» **WORK TO BE COMPLETED**: Please take the records that follow and repeat exactly the lines starting with the line with "Battle Royale (51, 119)" and going on through the line with "Партнерам (30, 2398)".
┄┄┄┄┄┄
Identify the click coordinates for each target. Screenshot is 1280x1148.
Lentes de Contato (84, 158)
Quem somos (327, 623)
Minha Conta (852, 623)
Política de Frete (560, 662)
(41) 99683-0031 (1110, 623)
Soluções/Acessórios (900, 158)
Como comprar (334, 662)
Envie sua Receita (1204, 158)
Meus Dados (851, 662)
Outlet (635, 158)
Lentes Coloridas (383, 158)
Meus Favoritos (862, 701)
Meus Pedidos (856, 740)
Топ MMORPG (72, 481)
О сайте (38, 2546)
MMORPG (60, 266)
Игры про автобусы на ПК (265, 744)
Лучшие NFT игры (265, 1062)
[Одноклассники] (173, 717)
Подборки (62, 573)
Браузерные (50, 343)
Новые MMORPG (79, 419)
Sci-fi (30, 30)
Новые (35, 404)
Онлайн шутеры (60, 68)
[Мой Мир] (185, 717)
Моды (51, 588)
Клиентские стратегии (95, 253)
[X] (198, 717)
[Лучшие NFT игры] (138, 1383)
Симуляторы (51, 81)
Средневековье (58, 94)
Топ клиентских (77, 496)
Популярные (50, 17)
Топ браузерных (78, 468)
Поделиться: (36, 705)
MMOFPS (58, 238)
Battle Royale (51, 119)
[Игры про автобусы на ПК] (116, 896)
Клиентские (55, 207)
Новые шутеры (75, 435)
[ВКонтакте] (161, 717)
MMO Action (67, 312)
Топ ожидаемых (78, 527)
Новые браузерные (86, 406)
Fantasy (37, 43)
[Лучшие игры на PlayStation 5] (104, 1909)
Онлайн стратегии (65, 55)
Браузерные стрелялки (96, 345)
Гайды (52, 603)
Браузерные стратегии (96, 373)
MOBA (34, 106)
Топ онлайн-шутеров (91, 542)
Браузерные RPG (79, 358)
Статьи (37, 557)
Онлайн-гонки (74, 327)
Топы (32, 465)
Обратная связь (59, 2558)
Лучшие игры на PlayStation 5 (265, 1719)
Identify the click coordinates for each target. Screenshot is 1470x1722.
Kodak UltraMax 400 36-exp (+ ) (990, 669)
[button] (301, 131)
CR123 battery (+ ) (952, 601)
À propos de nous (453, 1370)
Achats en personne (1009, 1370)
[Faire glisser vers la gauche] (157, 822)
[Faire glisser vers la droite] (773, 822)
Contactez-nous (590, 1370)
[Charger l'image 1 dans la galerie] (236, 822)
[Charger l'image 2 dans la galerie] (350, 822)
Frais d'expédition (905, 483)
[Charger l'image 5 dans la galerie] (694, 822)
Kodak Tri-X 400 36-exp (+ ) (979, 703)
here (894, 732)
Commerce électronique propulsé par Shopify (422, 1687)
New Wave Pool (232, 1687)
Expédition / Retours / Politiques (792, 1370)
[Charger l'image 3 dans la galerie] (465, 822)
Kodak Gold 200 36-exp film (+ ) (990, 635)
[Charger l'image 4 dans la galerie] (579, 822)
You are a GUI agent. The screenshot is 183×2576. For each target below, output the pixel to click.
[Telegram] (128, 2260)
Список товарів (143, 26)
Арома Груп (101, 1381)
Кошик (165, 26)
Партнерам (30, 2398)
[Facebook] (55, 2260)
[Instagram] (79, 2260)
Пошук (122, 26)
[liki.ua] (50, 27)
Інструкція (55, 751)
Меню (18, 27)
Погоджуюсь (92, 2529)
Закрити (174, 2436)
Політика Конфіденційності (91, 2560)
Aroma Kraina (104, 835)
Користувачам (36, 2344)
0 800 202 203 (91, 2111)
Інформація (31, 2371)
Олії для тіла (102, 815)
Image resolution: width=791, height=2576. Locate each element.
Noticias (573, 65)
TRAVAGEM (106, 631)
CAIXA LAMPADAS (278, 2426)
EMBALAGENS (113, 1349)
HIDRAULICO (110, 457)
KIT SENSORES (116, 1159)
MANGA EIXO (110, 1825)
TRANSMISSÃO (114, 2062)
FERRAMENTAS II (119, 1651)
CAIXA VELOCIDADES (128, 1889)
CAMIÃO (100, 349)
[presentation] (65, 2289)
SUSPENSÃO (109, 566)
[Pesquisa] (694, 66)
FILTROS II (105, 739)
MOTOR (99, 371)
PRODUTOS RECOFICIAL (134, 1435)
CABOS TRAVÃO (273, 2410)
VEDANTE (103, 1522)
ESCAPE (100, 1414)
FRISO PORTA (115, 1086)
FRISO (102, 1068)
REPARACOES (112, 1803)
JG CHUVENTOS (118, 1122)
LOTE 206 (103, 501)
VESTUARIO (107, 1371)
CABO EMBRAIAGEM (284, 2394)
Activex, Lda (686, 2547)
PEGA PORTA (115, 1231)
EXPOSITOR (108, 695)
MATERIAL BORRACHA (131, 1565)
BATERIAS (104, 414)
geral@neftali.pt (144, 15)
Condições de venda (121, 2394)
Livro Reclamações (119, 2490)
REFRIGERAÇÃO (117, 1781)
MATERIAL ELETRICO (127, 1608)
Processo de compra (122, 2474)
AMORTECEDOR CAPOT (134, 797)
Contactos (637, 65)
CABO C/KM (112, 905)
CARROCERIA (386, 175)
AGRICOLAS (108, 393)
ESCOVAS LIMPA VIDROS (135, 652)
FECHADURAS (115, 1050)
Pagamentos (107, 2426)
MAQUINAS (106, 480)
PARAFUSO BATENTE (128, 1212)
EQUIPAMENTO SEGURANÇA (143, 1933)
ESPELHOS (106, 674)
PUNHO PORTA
┄┄┄┄┄┄
» **TASK OUTPUT**:
Battle Royale (51, 119)
[Игры про автобусы на ПК] (116, 896)
Клиентские (55, 207)
Новые шутеры (75, 435)
[ВКонтакте] (161, 717)
MMO Action (67, 312)
Топ ожидаемых (78, 527)
Новые браузерные (86, 406)
Fantasy (37, 43)
[Лучшие игры на PlayStation 5] (104, 1909)
Онлайн стратегии (65, 55)
Браузерные стрелялки (96, 345)
Гайды (52, 603)
Браузерные стратегии (96, 373)
MOBA (34, 106)
Топ онлайн-шутеров (91, 542)
Браузерные RPG (79, 358)
Статьи (37, 557)
Онлайн-гонки (74, 327)
Топы (32, 465)
Обратная связь (59, 2558)
Лучшие игры на PlayStation 5 (265, 1719)
Identify the click coordinates for each target. Screenshot is 1470x1722.
Kodak UltraMax 400 36-exp (+ ) (990, 669)
[button] (301, 131)
CR123 battery (+ ) (952, 601)
À propos de nous (453, 1370)
Achats en personne (1009, 1370)
[Faire glisser vers la gauche] (157, 822)
[Faire glisser vers la droite] (773, 822)
Contactez-nous (590, 1370)
[Charger l'image 1 dans la galerie] (236, 822)
[Charger l'image 2 dans la galerie] (350, 822)
Frais d'expédition (905, 483)
[Charger l'image 5 dans la galerie] (694, 822)
Kodak Tri-X 400 36-exp (+ ) (979, 703)
here (894, 732)
Commerce électronique propulsé par Shopify (422, 1687)
New Wave Pool (232, 1687)
Expédition / Retours / Politiques (792, 1370)
[Charger l'image 3 dans la galerie] (465, 822)
Kodak Gold 200 36-exp film (+ ) (990, 635)
[Charger l'image 4 dans la galerie] (579, 822)
You are a GUI agent. The screenshot is 183×2576. For each target below, output the pixel to click.
[Telegram] (128, 2260)
Список товарів (143, 26)
Арома Груп (101, 1381)
Кошик (165, 26)
Партнерам (30, 2398)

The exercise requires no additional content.